→ YOUR GOAL
Lines after the one containing "[Facebook] (520, 582)" are to be omitted; print exactly each line from the start of the records up to and including it.

Data records:
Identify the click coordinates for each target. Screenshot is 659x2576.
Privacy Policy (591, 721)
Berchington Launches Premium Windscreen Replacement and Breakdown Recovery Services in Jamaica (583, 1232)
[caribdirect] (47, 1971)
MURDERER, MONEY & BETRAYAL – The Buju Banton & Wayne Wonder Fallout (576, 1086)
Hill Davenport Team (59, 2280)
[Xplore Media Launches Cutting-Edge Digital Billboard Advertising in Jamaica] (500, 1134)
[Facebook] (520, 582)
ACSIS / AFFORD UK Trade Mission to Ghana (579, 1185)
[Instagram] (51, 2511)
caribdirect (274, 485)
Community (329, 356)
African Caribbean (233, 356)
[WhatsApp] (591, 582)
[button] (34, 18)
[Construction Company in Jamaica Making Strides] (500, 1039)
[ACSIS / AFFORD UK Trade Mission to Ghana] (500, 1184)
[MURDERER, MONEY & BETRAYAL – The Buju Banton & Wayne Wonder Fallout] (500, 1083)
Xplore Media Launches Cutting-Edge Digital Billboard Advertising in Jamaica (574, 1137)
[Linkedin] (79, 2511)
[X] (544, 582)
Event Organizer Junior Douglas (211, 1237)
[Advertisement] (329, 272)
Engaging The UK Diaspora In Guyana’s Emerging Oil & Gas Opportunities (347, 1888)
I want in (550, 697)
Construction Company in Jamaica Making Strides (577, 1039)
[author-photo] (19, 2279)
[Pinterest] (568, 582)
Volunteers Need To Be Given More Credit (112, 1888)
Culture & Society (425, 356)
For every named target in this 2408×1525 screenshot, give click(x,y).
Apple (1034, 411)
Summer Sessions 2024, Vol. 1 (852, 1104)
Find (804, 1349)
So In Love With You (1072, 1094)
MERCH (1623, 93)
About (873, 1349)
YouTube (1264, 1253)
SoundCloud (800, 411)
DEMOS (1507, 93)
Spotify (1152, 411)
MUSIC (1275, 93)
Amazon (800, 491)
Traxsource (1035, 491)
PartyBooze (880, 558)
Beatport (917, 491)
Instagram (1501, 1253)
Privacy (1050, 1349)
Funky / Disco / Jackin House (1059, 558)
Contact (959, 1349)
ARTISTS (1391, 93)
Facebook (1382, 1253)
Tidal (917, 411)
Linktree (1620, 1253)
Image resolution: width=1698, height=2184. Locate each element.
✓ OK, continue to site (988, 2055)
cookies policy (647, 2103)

→ RESULT FOR THIS EXERCISE
Identify the click coordinates for each target. Screenshot is 659x2576.
Privacy Policy (591, 721)
Berchington Launches Premium Windscreen Replacement and Breakdown Recovery Services in Jamaica (583, 1232)
[caribdirect] (47, 1971)
MURDERER, MONEY & BETRAYAL – The Buju Banton & Wayne Wonder Fallout (576, 1086)
Hill Davenport Team (59, 2280)
[Xplore Media Launches Cutting-Edge Digital Billboard Advertising in Jamaica] (500, 1134)
[Facebook] (520, 582)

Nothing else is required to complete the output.